Records from a collection:
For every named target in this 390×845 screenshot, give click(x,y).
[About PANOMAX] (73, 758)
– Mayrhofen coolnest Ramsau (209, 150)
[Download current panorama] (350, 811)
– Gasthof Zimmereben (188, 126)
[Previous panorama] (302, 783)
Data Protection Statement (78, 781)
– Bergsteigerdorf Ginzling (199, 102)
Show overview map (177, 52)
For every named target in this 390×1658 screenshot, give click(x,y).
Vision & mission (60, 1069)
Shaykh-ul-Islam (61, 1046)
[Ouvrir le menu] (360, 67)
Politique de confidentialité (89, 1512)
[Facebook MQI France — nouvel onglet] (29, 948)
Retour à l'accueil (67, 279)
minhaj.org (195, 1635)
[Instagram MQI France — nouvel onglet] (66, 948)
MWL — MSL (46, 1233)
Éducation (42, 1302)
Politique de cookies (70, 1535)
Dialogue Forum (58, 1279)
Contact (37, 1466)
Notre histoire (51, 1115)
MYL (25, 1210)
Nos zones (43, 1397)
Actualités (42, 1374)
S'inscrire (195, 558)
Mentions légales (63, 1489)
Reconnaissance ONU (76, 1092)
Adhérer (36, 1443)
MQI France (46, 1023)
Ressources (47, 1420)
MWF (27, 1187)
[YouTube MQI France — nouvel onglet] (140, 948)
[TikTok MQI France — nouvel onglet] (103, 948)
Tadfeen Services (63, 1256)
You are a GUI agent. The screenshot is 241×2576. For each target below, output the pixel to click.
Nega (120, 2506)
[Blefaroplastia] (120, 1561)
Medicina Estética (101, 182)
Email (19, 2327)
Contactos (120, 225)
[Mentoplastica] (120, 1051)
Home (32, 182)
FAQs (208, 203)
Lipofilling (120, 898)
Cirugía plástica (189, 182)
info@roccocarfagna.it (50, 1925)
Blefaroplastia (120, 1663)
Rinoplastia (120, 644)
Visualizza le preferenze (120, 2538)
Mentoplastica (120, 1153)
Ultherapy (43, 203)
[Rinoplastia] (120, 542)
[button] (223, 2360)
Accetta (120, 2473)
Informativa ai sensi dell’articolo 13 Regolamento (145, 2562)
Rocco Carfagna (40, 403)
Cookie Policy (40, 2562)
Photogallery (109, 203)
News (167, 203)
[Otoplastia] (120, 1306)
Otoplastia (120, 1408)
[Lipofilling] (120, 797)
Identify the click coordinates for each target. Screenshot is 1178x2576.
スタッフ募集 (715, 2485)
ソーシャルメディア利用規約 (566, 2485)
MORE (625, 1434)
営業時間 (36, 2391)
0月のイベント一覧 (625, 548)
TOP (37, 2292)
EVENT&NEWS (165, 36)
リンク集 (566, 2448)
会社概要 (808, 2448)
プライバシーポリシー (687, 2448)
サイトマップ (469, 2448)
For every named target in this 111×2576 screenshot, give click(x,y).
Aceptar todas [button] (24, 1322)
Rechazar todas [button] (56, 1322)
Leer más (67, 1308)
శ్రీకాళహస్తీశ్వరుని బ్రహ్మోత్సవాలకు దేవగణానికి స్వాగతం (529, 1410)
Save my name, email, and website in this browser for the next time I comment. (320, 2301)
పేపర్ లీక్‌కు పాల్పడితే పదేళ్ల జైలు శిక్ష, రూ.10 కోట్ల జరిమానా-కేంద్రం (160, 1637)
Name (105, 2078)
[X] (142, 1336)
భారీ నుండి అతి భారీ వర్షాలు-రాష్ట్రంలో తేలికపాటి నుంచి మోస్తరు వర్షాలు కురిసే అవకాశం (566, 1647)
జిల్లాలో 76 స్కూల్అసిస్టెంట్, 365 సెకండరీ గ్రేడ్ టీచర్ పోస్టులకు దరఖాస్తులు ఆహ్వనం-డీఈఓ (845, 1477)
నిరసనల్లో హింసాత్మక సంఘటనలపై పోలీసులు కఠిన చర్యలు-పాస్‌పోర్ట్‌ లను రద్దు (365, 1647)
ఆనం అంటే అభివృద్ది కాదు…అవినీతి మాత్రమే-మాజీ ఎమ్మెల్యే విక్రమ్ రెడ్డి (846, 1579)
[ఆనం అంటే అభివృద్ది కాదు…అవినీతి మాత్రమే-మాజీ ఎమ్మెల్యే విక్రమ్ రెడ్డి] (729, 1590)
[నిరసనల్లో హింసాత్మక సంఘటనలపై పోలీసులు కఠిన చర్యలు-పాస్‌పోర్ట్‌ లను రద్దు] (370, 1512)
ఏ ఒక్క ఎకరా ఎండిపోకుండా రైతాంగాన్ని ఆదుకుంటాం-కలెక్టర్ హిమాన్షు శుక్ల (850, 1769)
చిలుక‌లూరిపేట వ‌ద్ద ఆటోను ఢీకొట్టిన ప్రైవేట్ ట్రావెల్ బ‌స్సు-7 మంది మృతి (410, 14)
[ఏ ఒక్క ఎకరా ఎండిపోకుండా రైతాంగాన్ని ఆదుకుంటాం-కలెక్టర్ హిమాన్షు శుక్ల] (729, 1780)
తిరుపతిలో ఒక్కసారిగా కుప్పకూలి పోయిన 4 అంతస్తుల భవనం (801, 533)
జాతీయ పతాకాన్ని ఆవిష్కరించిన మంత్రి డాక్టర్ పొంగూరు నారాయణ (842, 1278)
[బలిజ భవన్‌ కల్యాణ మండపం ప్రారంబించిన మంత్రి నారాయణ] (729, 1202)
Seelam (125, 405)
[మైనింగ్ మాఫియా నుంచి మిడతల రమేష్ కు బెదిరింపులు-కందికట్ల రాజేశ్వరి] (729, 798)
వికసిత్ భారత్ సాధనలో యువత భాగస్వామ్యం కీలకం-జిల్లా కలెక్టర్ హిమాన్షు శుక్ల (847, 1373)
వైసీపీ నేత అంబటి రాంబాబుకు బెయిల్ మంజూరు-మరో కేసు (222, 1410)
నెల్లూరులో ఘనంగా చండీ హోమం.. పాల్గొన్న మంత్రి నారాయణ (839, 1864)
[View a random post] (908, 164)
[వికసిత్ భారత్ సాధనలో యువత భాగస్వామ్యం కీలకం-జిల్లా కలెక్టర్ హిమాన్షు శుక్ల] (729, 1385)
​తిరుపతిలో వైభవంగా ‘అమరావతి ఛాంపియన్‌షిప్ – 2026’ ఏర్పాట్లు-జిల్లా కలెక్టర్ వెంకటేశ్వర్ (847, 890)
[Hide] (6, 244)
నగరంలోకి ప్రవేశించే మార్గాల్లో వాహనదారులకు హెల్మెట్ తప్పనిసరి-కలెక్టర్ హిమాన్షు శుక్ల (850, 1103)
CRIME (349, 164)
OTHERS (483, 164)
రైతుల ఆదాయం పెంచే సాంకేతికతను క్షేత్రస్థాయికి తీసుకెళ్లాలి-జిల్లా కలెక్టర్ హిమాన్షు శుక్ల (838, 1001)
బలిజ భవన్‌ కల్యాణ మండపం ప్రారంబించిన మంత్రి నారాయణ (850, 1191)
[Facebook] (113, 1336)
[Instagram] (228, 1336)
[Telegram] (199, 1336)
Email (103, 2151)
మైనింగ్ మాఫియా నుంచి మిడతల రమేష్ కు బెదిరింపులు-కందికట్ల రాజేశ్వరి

Exercise objective - Nothing in the data should be left out when you retype it exactly.

Task response -
For every named target in this 390×845 screenshot, give click(x,y).
[About PANOMAX] (73, 758)
– Mayrhofen coolnest Ramsau (209, 150)
[Download current panorama] (350, 811)
– Gasthof Zimmereben (188, 126)
[Previous panorama] (302, 783)
Data Protection Statement (78, 781)
– Bergsteigerdorf Ginzling (199, 102)
Show overview map (177, 52)
For every named target in this 390×1658 screenshot, give click(x,y).
Vision & mission (60, 1069)
Shaykh-ul-Islam (61, 1046)
[Ouvrir le menu] (360, 67)
Politique de confidentialité (89, 1512)
[Facebook MQI France — nouvel onglet] (29, 948)
Retour à l'accueil (67, 279)
minhaj.org (195, 1635)
[Instagram MQI France — nouvel onglet] (66, 948)
MWL — MSL (46, 1233)
Éducation (42, 1302)
Politique de cookies (70, 1535)
Dialogue Forum (58, 1279)
Contact (37, 1466)
Notre histoire (51, 1115)
MYL (25, 1210)
Nos zones (43, 1397)
Actualités (42, 1374)
S'inscrire (195, 558)
Mentions légales (63, 1489)
Reconnaissance ONU (76, 1092)
Adhérer (36, 1443)
MQI France (46, 1023)
Ressources (47, 1420)
MWF (27, 1187)
[YouTube MQI France — nouvel onglet] (140, 948)
[TikTok MQI France — nouvel onglet] (103, 948)
Tadfeen Services (63, 1256)
You are a GUI agent. The screenshot is 241×2576. For each target below, output the pixel to click.
Nega (120, 2506)
[Blefaroplastia] (120, 1561)
Medicina Estética (101, 182)
Email (19, 2327)
Contactos (120, 225)
[Mentoplastica] (120, 1051)
Home (32, 182)
FAQs (208, 203)
Lipofilling (120, 898)
Cirugía plástica (189, 182)
info@roccocarfagna.it (50, 1925)
Blefaroplastia (120, 1663)
Rinoplastia (120, 644)
Visualizza le preferenze (120, 2538)
Mentoplastica (120, 1153)
Ultherapy (43, 203)
[Rinoplastia] (120, 542)
[button] (223, 2360)
Accetta (120, 2473)
Informativa ai sensi dell’articolo 13 Regolamento (145, 2562)
Rocco Carfagna (40, 403)
Cookie Policy (40, 2562)
Photogallery (109, 203)
News (167, 203)
[Otoplastia] (120, 1306)
Otoplastia (120, 1408)
[Lipofilling] (120, 797)
Identify the click coordinates for each target. Screenshot is 1178x2576.
スタッフ募集 (715, 2485)
ソーシャルメディア利用規約 (566, 2485)
MORE (625, 1434)
営業時間 (36, 2391)
0月のイベント一覧 (625, 548)
TOP (37, 2292)
EVENT&NEWS (165, 36)
リンク集 (566, 2448)
会社概要 (808, 2448)
プライバシーポリシー (687, 2448)
サイトマップ (469, 2448)
For every named target in this 111×2576 screenshot, give click(x,y).
Aceptar todas [button] (24, 1322)
Rechazar todas [button] (56, 1322)
Leer más (67, 1308)
శ్రీకాళహస్తీశ్వరుని బ్రహ్మోత్సవాలకు దేవగణానికి స్వాగతం (529, 1410)
Save my name, email, and website in this browser for the next time I comment. (320, 2301)
పేపర్ లీక్‌కు పాల్పడితే పదేళ్ల జైలు శిక్ష, రూ.10 కోట్ల జరిమానా-కేంద్రం (160, 1637)
Name (105, 2078)
[X] (142, 1336)
భారీ నుండి అతి భారీ వర్షాలు-రాష్ట్రంలో తేలికపాటి నుంచి మోస్తరు వర్షాలు కురిసే అవకాశం (566, 1647)
జిల్లాలో 76 స్కూల్అసిస్టెంట్, 365 సెకండరీ గ్రేడ్ టీచర్ పోస్టులకు దరఖాస్తులు ఆహ్వనం-డీఈఓ (845, 1477)
నిరసనల్లో హింసాత్మక సంఘటనలపై పోలీసులు కఠిన చర్యలు-పాస్‌పోర్ట్‌ లను రద్దు (365, 1647)
ఆనం అంటే అభివృద్ది కాదు…అవినీతి మాత్రమే-మాజీ ఎమ్మెల్యే విక్రమ్ రెడ్డి (846, 1579)
[ఆనం అంటే అభివృద్ది కాదు…అవినీతి మాత్రమే-మాజీ ఎమ్మెల్యే విక్రమ్ రెడ్డి] (729, 1590)
[నిరసనల్లో హింసాత్మక సంఘటనలపై పోలీసులు కఠిన చర్యలు-పాస్‌పోర్ట్‌ లను రద్దు] (370, 1512)
ఏ ఒక్క ఎకరా ఎండిపోకుండా రైతాంగాన్ని ఆదుకుంటాం-కలెక్టర్ హిమాన్షు శుక్ల (850, 1769)
చిలుక‌లూరిపేట వ‌ద్ద ఆటోను ఢీకొట్టిన ప్రైవేట్ ట్రావెల్ బ‌స్సు-7 మంది మృతి (410, 14)
[ఏ ఒక్క ఎకరా ఎండిపోకుండా రైతాంగాన్ని ఆదుకుంటాం-కలెక్టర్ హిమాన్షు శుక్ల] (729, 1780)
తిరుపతిలో ఒక్కసారిగా కుప్పకూలి పోయిన 4 అంతస్తుల భవనం (801, 533)
జాతీయ పతాకాన్ని ఆవిష్కరించిన మంత్రి డాక్టర్ పొంగూరు నారాయణ (842, 1278)
[బలిజ భవన్‌ కల్యాణ మండపం ప్రారంబించిన మంత్రి నారాయణ] (729, 1202)
Seelam (125, 405)
[మైనింగ్ మాఫియా నుంచి మిడతల రమేష్ కు బెదిరింపులు-కందికట్ల రాజేశ్వరి] (729, 798)
వికసిత్ భారత్ సాధనలో యువత భాగస్వామ్యం కీలకం-జిల్లా కలెక్టర్ హిమాన్షు శుక్ల (847, 1373)
వైసీపీ నేత అంబటి రాంబాబుకు బెయిల్ మంజూరు-మరో కేసు (222, 1410)
నెల్లూరులో ఘనంగా చండీ హోమం.. పాల్గొన్న మంత్రి నారాయణ (839, 1864)
[View a random post] (908, 164)
[వికసిత్ భారత్ సాధనలో యువత భాగస్వామ్యం కీలకం-జిల్లా కలెక్టర్ హిమాన్షు శుక్ల] (729, 1385)
​తిరుపతిలో వైభవంగా ‘అమరావతి ఛాంపియన్‌షిప్ – 2026’ ఏర్పాట్లు-జిల్లా కలెక్టర్ వెంకటేశ్వర్ (847, 890)
[Hide] (6, 244)
నగరంలోకి ప్రవేశించే మార్గాల్లో వాహనదారులకు హెల్మెట్ తప్పనిసరి-కలెక్టర్ హిమాన్షు శుక్ల (850, 1103)
CRIME (349, 164)
OTHERS (483, 164)
రైతుల ఆదాయం పెంచే సాంకేతికతను క్షేత్రస్థాయికి తీసుకెళ్లాలి-జిల్లా కలెక్టర్ హిమాన్షు శుక్ల (838, 1001)
బలిజ భవన్‌ కల్యాణ మండపం ప్రారంబించిన మంత్రి నారాయణ (850, 1191)
[Facebook] (113, 1336)
[Instagram] (228, 1336)
[Telegram] (199, 1336)
Email (103, 2151)
మైనింగ్ మాఫియా నుంచి మిడతల రమేష్ కు బెదిరింపులు-కందికట్ల రాజేశ్వరి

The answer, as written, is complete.